Le théâtre forum, une nouvelle prédilection des tréteaux  

Depuis l’avènement du COVID ils n’ont pas monté un spectacle digne des Tréteaux. La dernière tournée internationale à laquelle le Tréteau a pris part date de 2017. L’essentiel des acteurs s’intéressent maintenant plus au ‘’théâtre forum’’, théâtre ou sketch de sensibilisation qui se fait généralement sur commande. « A la fin de ce genre de théâtre, le public a son mot à dire à travers un débat et des échanges sur une thématique donnée. Le théâtre forum se joue généralement au niveau local. C’est un moyen très efficace pour le changement de comportement et de mentalité. C’est une forme qui marche très bien dans le domaine de la sensibilisation. Déjà, nous sommes habitués à cette forme de théâtre, car nous avons un contact direct avec le public. On vient de finir deux missions de théâtre. Pour la 1ère mission, on a joué dans plus de 150 villages des régions de Dosso, Maradi et Zinder. La 2ème mission a concerné une trentaine de villages de la région de Maradi où, on a joué des théâtres forum. Tous ces spectacles ont été organisés entre décembre 2021 et février 2022» précise-t-il. 

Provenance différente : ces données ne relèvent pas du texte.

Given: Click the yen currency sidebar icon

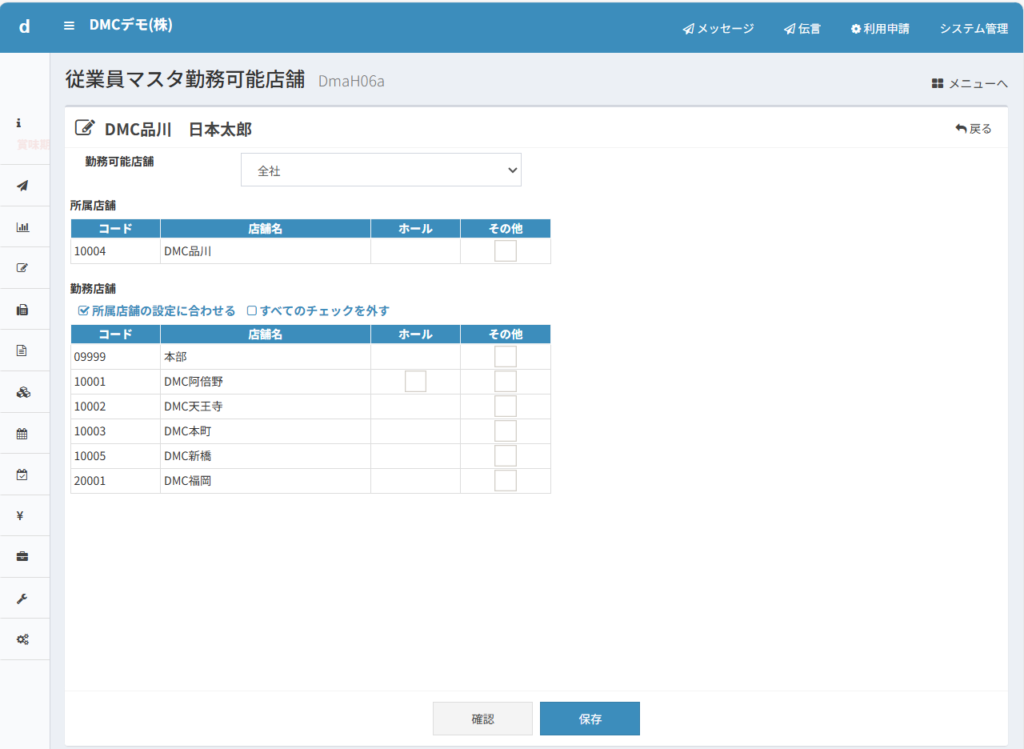Looking at the screenshot, I should click(x=21, y=516).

Ce qui réconforte les amoureux du théâtre, c’est la création du Heris, un groupe des jeunes acteurs qui organise régulièrement la revue de presse théâtralisée au CCFN Jean Rouch de Niamey. « C’est une activité permanente offerte au public indique l’acteur-comédien M. Ali. Tous les jeunes formés montent des sketchs et les présentent au CCFN».